Re: clustered MD - beyond RAID1

Aaron Knister <aaron.s.knister@xxxxxxxx> · Sun, 4 Dec 2016 20:46:55 -0500

Hi Robert,

I don't know the answer to the question, but I had to refresh my memory 
on the issue and here are my thoughts on it:

I dug it up and the issue with clustered RAID5/6 is one of stripe 
locking (http://www.spinics.net/lists/raid/msg51020.html). If two 
different nodes say write 4k to 2 different locations within a 128k 
stripe there's a race condition and best case you'll lose one of the 
writes, worst case you'd entirely corrupt the stripe. As was pointed out 
on the thread I linked to the performance implications of locking a 
stripe could be dire. If you'd like to do 1GiB/s to an array (not 
unreasonable for even a modest drive count) with a chunk size of 128KiB 
that's 8,192 locks per second.

The approach I was going to take (but I'm no longer working on the 
project that required it) was to use pacemaker to co-ordinate failover 
of the md devices between nodes. Pacemaker would co-ordinate the 
"serving" of the LUNs via SCST and on the passive node would present a 
pair of "dummy" devices. ALUA would be used to inform the clients of 
which was the active path. On the clients multipath would be required to 
pull it all together. I had started work on the pacemaker failover of 
the SCST LUNs and have some patches to the available OCF resource agents 
to make the progress I did. I can send those to you if you'd like. It's 
rather precarious and without extensive testing I don't trust it to not 
eat all your data.

The only thing I know of that could, out of the box, perhaps do what 
you're asking is Raidix (http://www.raidix.com/) and that's based purely 
on advertised specifications.

I agree with you, though, if it clustered md raid6/60 could be made to 
work and be performant I think it would be an asset to the Linux community.

-Aaron

On 12/2/16 1:03 PM, Robert Woodworth wrote:
Excuse me for being late to the party on this subject, but is the idea
of clustered RAID5/6 alive or dead?

I have a need for such a feature. I'm in development on SAS JBODs with
large drive counts, 60 and 90 drives per JBOD. We would like to support
multi-host connectivity in an active/active fashion with MD RAID60.
This clustered MD RAID can and should be a nice alternative to HW RAID
solutions like LSI/Avago "Syncro" MegaRAID.

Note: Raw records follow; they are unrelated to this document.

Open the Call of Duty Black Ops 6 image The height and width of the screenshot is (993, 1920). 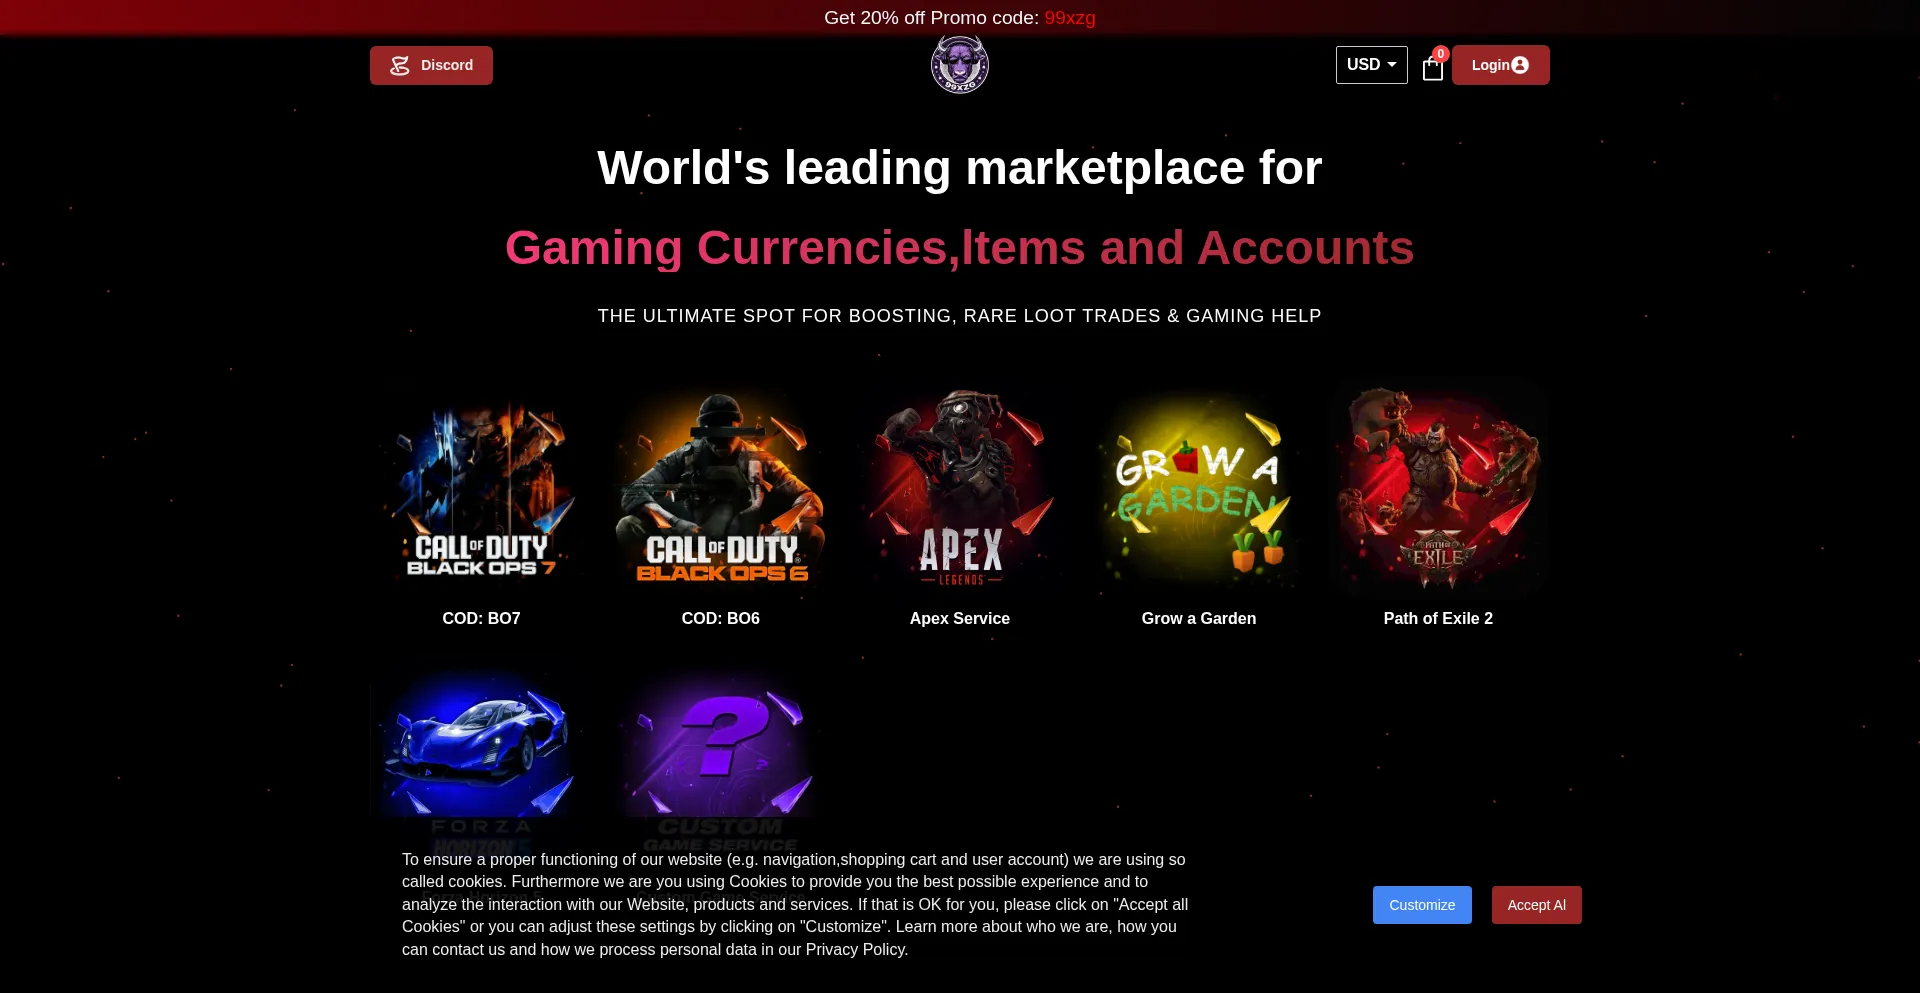720,488
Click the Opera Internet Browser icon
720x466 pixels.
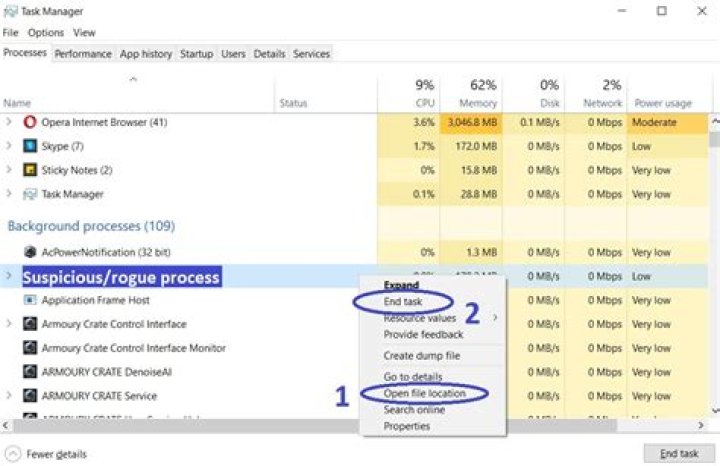[30, 122]
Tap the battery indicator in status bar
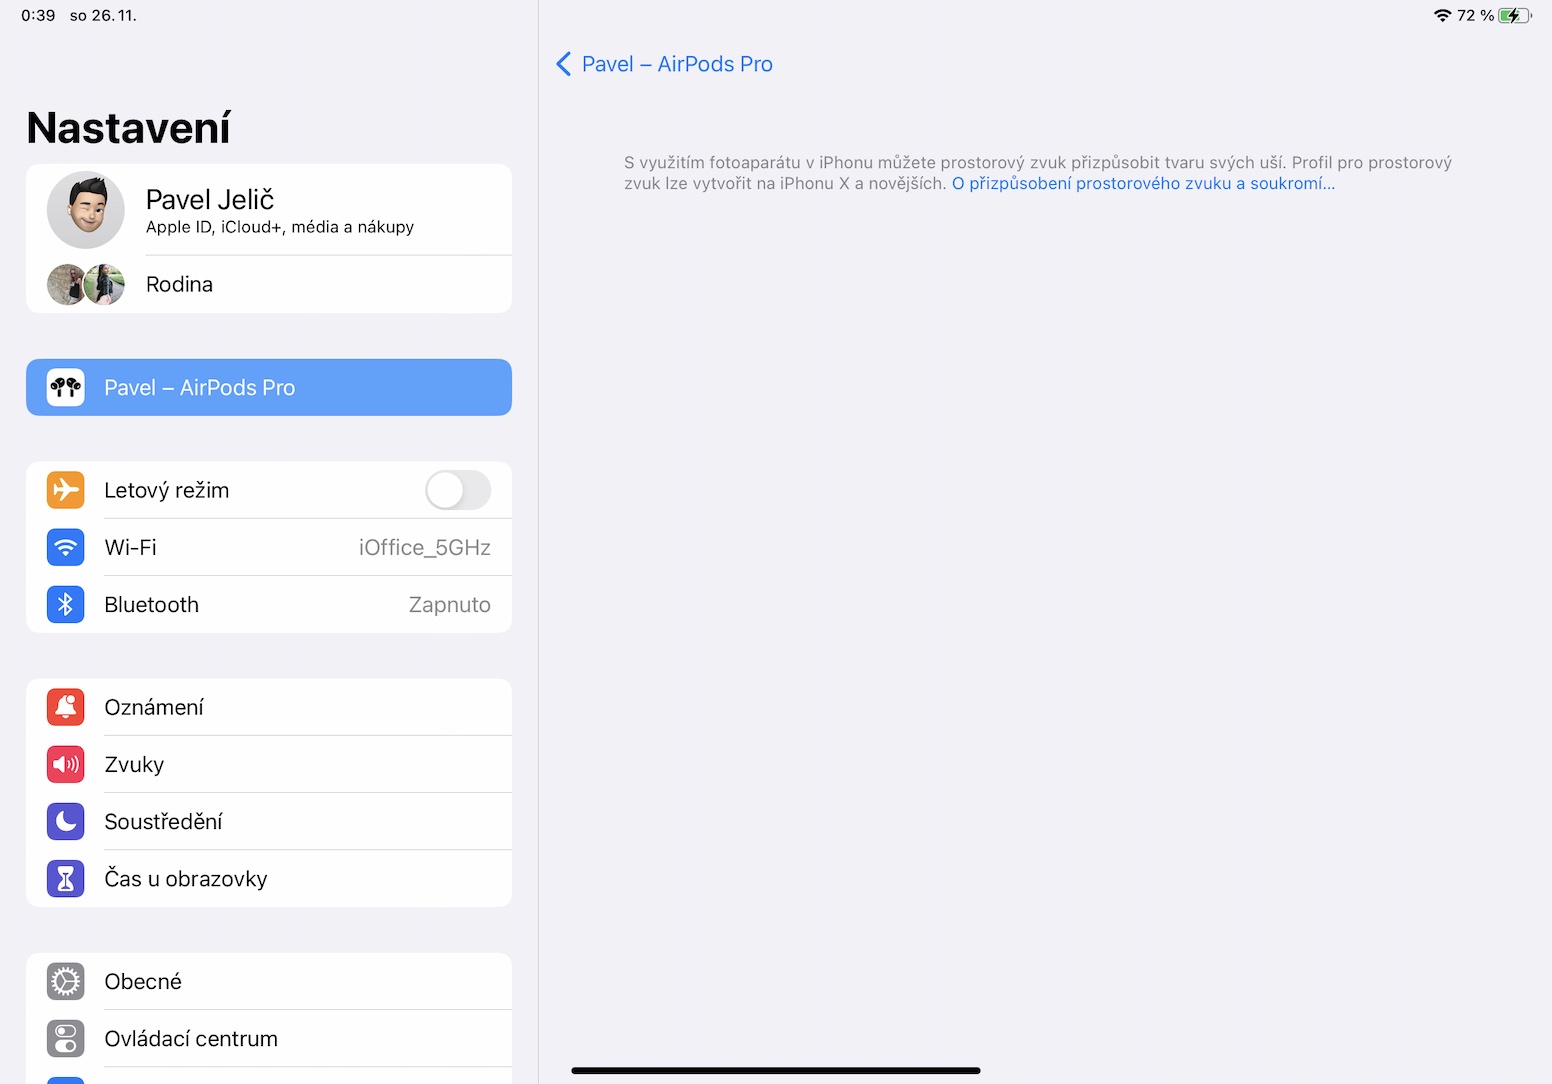The height and width of the screenshot is (1084, 1552). pos(1514,15)
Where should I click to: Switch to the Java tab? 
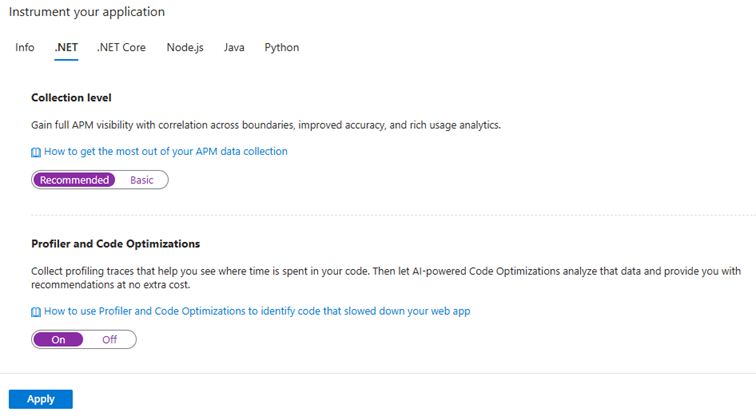click(x=234, y=47)
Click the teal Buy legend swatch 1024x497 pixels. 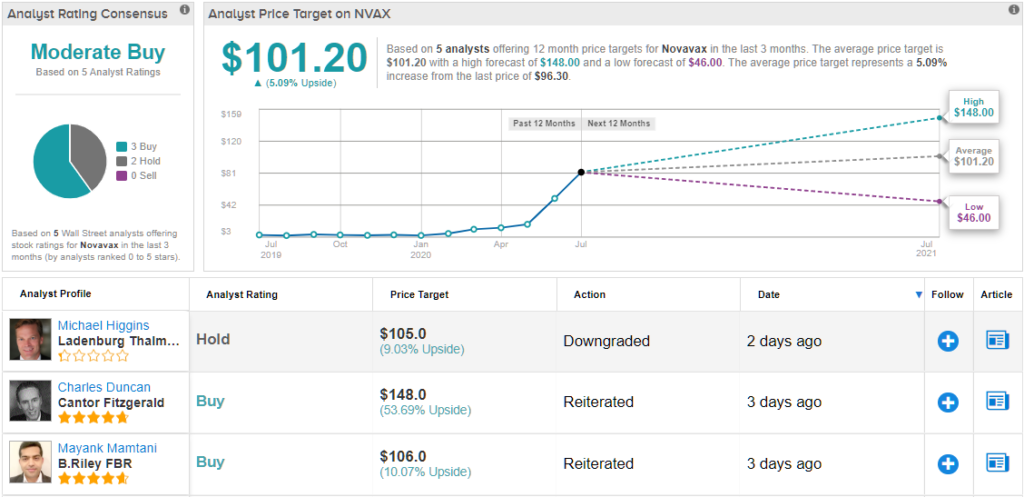point(122,146)
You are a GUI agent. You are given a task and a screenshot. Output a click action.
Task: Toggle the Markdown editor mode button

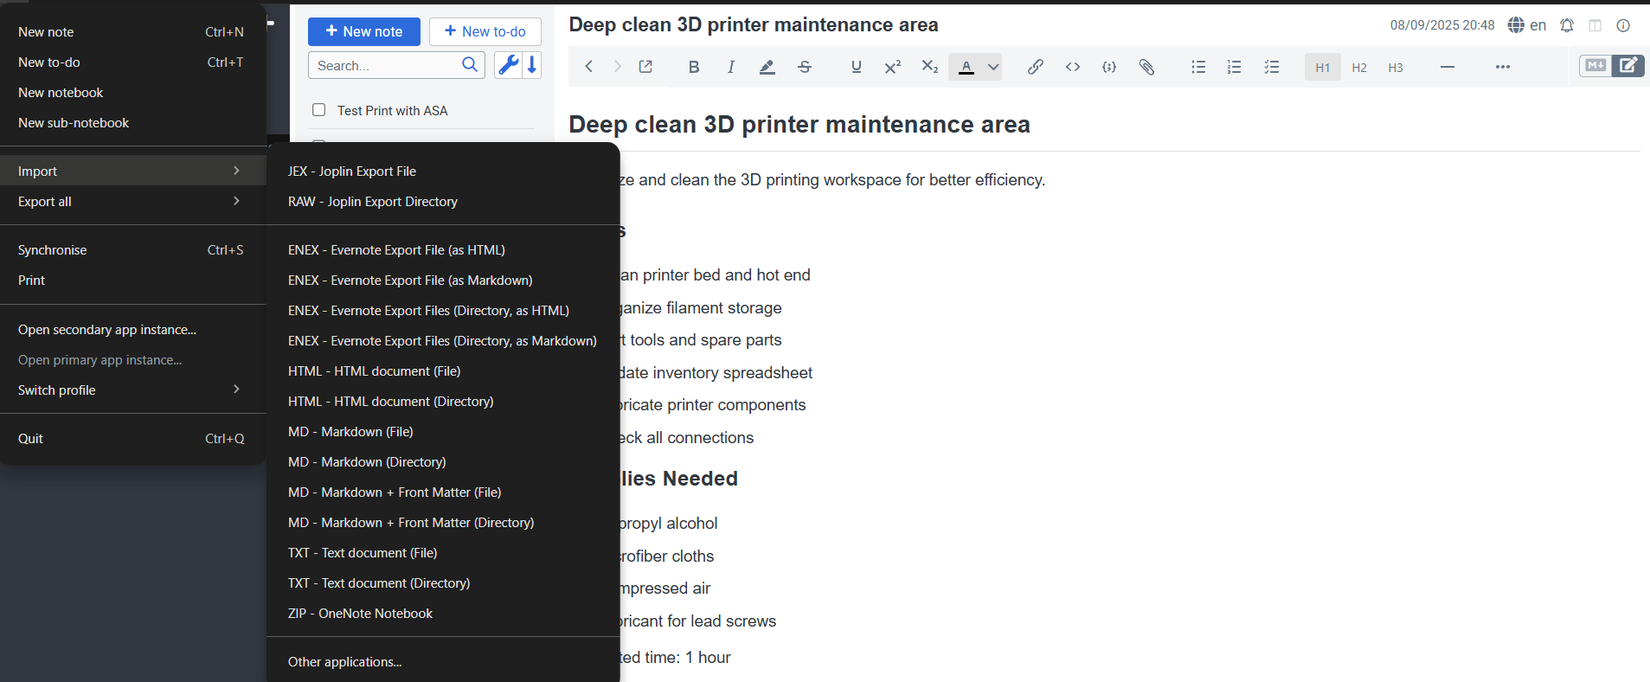[1595, 65]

I currently have the hardware and time to help develop and test the
clustered RAID5/6.
I just finished up building a test cluster of 2 nodes with the
cluster-md RAID1.  Worked fine with gfs2 on top.

My current real job is firmware on these SAS JBODS. I have many years of
Linux experience and have developed (years ago) some kernel modules for
a custom FPGA based PCIe cards.

On Mon, Dec 21, 2015 at 9:13 PM, NeilBrown <neilb@xxxxxxx
<mailto:neilb@xxxxxxx>> wrote:

    On Tue, Dec 22 2015, Tejas Rao wrote:

    > Each GPFS disk (block device) has a list of servers associated with it.
    > When the first storage server fails (expired disk lease), the storage
    > node is expelled and a different server which also sees the shared
    > storage will do I/O.

    In that case something probably could be made to work with md/raid5
    using much of the cluster support developed for md/raid1.

    The raid5 module would take a cluster lock that covered some region of
    the array and would not need to release it until a fail-over happened.
    So there would be little performance penalty.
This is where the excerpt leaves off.